**PAGE TEXT**
⁂

The drama centers around reproductive rights. While the book and play were written post-1973’s Roe v. Wade Supreme Court ruling, the story is set pre-Roe v. Wade.  

“Part One: Here in St. Cloud’s” sets up the many points of view about abortion (such as the health of the mother, rape, incest, unwanted children who are not aborted but then become orphans, women in late-term pregnancy). In “Part Two: In Other Parts of the World,” Irving’s central thesis comes into full view. We enter the cider house of an apple orchard and realize that the “cider house rules” become a metaphor for rules imposed on others by people outside of their community. And we follow the gradual evolution of Homer’s thinking. (No further spoilers!)

⁂

**GIVEN TASK A**
In the drama review, what do the "cider house rules" become a metaphor for?

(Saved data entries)
⁂

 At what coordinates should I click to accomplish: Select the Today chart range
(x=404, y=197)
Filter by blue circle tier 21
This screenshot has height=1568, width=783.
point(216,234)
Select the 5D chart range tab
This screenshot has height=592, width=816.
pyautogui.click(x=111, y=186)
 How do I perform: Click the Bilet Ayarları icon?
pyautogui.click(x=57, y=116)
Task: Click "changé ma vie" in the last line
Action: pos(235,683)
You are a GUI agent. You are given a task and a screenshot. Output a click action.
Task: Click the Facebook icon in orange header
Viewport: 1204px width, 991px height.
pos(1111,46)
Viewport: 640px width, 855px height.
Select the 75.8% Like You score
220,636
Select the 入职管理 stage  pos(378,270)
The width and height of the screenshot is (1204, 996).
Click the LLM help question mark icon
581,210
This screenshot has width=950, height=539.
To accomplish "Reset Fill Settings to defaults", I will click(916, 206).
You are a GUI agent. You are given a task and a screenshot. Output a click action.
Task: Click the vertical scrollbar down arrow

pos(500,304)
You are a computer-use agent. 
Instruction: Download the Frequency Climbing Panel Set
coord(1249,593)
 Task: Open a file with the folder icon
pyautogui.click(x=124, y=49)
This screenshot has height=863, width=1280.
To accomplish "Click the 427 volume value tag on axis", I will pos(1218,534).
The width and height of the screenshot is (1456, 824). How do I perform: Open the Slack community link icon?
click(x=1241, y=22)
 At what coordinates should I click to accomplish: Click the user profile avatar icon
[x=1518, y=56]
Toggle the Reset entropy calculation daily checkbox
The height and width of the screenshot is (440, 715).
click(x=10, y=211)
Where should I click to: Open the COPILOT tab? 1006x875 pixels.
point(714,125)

⁂

**GIVEN TASK B**
Echo the entries starting at their first line and ending at the line containing "coord(1249,593)", with both of those lines included.

**TASK ANSWER A**
Rules imposed on others by people outside of their community.

**TASK ANSWER B**
 At what coordinates should I click to accomplish: Select the Today chart range
(x=404, y=197)
Filter by blue circle tier 21
This screenshot has height=1568, width=783.
point(216,234)
Select the 5D chart range tab
This screenshot has height=592, width=816.
pyautogui.click(x=111, y=186)
 How do I perform: Click the Bilet Ayarları icon?
pyautogui.click(x=57, y=116)
Task: Click "changé ma vie" in the last line
Action: pos(235,683)
You are a GUI agent. You are given a task and a screenshot. Output a click action.
Task: Click the Facebook icon in orange header
Viewport: 1204px width, 991px height.
pos(1111,46)
Viewport: 640px width, 855px height.
Select the 75.8% Like You score
220,636
Select the 入职管理 stage  pos(378,270)
The width and height of the screenshot is (1204, 996).
Click the LLM help question mark icon
581,210
This screenshot has width=950, height=539.
To accomplish "Reset Fill Settings to defaults", I will click(916, 206).
You are a GUI agent. You are given a task and a screenshot. Output a click action.
Task: Click the vertical scrollbar down arrow

pos(500,304)
You are a computer-use agent. 
Instruction: Download the Frequency Climbing Panel Set
coord(1249,593)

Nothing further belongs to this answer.